SUPPLIED INFORMATION ->
= Beginning of Section =

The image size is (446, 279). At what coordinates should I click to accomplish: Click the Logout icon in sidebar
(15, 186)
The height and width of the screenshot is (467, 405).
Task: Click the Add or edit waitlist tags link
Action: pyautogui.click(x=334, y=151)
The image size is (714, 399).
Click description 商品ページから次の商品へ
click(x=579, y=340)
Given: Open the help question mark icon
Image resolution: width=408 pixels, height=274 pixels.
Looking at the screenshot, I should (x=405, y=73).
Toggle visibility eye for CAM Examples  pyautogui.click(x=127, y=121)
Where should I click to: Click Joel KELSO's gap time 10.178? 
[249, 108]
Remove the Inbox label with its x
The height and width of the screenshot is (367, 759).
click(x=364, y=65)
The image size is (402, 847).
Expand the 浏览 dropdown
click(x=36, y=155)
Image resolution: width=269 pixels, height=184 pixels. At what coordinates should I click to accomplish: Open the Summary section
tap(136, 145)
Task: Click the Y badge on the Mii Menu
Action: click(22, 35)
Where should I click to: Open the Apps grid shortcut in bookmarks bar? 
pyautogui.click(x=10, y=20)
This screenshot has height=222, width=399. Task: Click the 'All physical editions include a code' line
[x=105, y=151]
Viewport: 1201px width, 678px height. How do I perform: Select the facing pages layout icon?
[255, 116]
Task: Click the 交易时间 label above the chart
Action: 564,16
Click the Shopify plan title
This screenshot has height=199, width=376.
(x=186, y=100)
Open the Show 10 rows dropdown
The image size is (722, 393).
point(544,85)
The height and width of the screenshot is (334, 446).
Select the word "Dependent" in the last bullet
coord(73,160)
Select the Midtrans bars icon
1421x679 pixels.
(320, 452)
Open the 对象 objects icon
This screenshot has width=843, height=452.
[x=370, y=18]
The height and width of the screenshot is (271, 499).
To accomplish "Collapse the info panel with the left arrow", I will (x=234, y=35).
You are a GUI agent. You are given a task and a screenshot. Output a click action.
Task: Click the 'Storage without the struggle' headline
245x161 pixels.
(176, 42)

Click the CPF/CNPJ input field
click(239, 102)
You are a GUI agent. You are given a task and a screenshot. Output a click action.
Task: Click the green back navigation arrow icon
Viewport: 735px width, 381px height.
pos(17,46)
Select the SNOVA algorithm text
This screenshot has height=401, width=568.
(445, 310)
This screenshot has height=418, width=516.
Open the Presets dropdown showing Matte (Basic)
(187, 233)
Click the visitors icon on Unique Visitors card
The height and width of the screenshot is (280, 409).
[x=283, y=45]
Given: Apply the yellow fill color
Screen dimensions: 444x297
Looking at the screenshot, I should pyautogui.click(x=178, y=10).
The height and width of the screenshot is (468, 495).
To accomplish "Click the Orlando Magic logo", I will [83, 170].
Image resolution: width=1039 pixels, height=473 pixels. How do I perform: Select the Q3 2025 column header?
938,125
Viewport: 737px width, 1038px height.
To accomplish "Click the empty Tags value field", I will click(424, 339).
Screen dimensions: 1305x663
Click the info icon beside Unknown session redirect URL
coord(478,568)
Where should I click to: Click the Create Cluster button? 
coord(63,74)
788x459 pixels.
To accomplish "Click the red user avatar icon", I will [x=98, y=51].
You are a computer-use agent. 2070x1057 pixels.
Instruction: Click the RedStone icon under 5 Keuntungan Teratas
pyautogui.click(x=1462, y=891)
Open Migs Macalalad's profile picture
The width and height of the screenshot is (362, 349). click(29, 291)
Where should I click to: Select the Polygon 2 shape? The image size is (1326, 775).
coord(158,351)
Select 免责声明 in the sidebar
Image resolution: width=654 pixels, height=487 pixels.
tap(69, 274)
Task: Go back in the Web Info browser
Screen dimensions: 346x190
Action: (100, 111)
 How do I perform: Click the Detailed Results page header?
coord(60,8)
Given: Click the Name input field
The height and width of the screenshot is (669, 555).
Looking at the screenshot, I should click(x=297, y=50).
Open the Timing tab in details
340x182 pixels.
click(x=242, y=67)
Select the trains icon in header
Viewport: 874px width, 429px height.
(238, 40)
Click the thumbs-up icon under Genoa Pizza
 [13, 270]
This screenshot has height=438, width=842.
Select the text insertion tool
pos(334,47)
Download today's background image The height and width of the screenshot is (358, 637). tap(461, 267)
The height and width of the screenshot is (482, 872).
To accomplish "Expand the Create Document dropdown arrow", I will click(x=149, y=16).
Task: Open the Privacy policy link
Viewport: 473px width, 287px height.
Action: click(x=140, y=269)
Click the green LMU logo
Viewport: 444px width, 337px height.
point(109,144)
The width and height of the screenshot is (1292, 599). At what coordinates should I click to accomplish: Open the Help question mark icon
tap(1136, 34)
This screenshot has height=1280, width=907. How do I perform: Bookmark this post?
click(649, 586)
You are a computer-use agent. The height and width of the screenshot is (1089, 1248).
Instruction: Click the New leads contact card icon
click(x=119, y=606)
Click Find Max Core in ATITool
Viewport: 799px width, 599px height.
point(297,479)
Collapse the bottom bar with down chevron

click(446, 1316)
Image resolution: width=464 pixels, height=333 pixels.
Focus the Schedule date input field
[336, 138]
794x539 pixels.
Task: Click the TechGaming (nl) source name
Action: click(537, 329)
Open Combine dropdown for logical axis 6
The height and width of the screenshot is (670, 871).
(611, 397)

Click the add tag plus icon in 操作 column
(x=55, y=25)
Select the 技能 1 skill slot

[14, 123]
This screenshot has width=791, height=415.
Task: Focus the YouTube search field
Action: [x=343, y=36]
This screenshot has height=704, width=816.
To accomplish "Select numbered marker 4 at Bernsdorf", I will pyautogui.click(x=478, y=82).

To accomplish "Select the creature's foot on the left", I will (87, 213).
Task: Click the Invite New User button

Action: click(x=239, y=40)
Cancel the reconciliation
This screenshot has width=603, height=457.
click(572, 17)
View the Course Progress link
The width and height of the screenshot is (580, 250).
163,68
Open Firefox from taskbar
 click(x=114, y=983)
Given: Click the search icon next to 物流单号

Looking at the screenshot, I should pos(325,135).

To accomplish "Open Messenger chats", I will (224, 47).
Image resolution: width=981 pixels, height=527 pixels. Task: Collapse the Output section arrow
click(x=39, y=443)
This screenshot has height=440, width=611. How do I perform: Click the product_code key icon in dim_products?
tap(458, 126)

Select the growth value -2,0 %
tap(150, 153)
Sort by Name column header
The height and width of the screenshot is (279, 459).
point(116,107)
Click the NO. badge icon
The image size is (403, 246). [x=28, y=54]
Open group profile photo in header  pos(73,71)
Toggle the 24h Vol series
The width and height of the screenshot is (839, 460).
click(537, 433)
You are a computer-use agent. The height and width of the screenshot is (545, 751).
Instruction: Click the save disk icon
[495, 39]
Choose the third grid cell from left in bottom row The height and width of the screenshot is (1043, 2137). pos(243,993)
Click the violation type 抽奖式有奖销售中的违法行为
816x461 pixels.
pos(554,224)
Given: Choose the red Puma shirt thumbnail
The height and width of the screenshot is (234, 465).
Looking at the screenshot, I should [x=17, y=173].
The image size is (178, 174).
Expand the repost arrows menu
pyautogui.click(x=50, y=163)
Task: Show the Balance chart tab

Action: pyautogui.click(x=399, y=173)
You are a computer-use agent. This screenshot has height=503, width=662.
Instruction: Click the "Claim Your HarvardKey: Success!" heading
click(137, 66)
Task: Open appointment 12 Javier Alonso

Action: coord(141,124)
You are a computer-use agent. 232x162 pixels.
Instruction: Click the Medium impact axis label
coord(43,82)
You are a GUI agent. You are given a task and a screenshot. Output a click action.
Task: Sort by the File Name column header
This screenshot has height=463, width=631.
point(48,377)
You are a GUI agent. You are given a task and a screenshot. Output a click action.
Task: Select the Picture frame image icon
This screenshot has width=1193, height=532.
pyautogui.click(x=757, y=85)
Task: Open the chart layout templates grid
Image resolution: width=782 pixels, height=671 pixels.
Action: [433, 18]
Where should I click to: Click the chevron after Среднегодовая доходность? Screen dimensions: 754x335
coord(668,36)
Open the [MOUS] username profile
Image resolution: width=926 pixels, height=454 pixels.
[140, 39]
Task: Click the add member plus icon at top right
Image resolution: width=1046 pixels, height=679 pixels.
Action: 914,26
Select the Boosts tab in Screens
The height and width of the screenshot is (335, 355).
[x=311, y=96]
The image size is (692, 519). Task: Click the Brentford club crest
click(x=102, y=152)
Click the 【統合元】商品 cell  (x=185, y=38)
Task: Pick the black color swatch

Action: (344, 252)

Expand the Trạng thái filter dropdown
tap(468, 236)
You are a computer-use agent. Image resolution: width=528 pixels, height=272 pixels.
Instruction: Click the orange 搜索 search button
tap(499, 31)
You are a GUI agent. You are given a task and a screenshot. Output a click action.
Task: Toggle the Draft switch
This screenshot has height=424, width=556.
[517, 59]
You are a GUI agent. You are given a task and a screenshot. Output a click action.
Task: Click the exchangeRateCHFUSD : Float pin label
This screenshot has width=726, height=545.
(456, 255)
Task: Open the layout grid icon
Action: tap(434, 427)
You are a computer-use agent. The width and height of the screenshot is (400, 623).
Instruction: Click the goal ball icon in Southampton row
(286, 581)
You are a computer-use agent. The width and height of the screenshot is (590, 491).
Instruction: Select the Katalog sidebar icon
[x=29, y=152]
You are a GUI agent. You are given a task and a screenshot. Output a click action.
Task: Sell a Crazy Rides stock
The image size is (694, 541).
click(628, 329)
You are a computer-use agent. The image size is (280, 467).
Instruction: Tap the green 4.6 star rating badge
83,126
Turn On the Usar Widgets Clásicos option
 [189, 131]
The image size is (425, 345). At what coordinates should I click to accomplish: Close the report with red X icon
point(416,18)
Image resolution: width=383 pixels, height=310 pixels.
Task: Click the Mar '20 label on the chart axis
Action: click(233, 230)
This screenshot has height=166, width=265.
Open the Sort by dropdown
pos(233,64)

= End of Section =

WHAT YOU HAVE TO DO -> Find the word "computer" in the data and show each line that holds it.

SOLVED EXERCISE ->
You are a computer-use agent. 2070x1057 pixels.
You are a computer-use agent. The height and width of the screenshot is (1089, 1248).
You are a computer-use agent. The height and width of the screenshot is (545, 751).
You are a computer-use agent. This screenshot has height=503, width=662.
You are a computer-use agent. 232x162 pixels.
You are a computer-use agent. Image resolution: width=528 pixels, height=272 pixels.
You are a computer-use agent. The width and height of the screenshot is (400, 623).
You are a computer-use agent. The width and height of the screenshot is (590, 491).
You are a computer-use agent. The image size is (280, 467).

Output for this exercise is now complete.